Gap junctions in isolated rat aorta: evidence for contractile responses that exhibit a differential dependence on intercellular communication

Connexin43 (Cx43) is a major gap junction protein present in the Fischer-344 rat aorta. Previous studies have identified conditions under which selective disruption of intercellular communication with heptanol caused a significant, readily reversible and time-dependent diminution in the magnitude of alpha(1)-adrenergic contractions in isolated rat aorta. These observations have indentified a significant role for gap junctions in modulating vascular smooth muscle tone. The goal of these steady-state studies was to utilize isolated rat aortic rings to further evaluate the contribution of intercellular junctions to contractions elicited by cellular activation in response to several other vascular spasmogens.

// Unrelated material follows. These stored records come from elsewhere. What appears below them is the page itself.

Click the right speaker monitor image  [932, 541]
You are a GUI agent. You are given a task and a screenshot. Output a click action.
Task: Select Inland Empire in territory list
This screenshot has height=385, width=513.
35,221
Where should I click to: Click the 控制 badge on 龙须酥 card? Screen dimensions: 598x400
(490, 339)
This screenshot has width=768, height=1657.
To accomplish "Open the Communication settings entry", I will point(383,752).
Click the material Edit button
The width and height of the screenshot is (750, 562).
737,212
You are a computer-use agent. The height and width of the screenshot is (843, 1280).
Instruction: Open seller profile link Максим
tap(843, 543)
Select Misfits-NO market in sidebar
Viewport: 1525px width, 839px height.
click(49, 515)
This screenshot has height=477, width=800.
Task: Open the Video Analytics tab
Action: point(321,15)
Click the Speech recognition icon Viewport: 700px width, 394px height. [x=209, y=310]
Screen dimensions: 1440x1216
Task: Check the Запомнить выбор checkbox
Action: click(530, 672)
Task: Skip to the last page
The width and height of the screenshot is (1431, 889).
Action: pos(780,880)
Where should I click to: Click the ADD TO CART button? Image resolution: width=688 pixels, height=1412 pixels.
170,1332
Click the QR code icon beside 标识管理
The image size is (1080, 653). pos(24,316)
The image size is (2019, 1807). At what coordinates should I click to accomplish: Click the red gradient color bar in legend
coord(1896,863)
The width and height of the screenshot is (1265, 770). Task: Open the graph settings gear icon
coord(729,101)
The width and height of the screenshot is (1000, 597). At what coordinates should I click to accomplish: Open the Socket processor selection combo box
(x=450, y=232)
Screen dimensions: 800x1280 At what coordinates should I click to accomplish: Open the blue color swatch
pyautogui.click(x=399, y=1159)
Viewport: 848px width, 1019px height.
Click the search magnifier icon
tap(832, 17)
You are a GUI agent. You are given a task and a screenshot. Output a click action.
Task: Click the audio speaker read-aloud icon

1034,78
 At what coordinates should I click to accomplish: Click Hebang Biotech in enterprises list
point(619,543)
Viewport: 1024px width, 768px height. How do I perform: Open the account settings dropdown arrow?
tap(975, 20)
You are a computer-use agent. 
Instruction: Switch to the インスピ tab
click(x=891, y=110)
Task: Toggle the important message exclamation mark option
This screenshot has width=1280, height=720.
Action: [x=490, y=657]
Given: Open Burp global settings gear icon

The effects of heptanol were examined (0.2-2.0 mM) on equivalent submaximal (approximate to 75% of the phenylephrine maximum) aortic contractions elicited by 5-hydroxykyptamine (5-HT; 1-2 mu M), prostaglandin F-2 alpha (PGF(2 alpha); 1 mu M) and endothelin-1 (ET-1; 20 nM). Statistical analysis revealed that 200 mu M and 500 mu M heptanol diminished the maximal amplitude of the steady-state contractile responses for 5-HT from a control response of 75 +/- 6% (N = 26 rings) to 57 +/- 7% (N = 26 rings) and 34.9 +/- 6% (N = 13 rings), respectively (P<0.05), and for PGF(2 alpha) from a control response of 75 +/- 10% (N = 16 rings) to 52 +/- 8% (N = 19 rings) and 25.9 +/- 6% (N = 18 rings), respectively (P<0.05). In contrast, 200 mu M and 500 mu M heptanol had no detectable effect on the magnitude of ET-1-induced contractile responses, which were 76 +/- 5.0% for the control response (N = 38 rings), 59 +/- 6.0% in the presence of 200 mu M heptanol (N = 17 rings), and 70 +/- 6.0% in the presence of 500 mu M heptanol (N = 23 rings) (P<0.13). Increasing the heptanol concentration to 1 mM was associated with a significant decrease in the magnitude of the steady-state ET-1-induced contractile response to 32 +/- 5% (21 rings; P<0.01); further increasing the heptanol concentration to 2 mM had no additional effect. In rat aorta then, junctional modulation of tissue contractility appears to be agonist-dependent.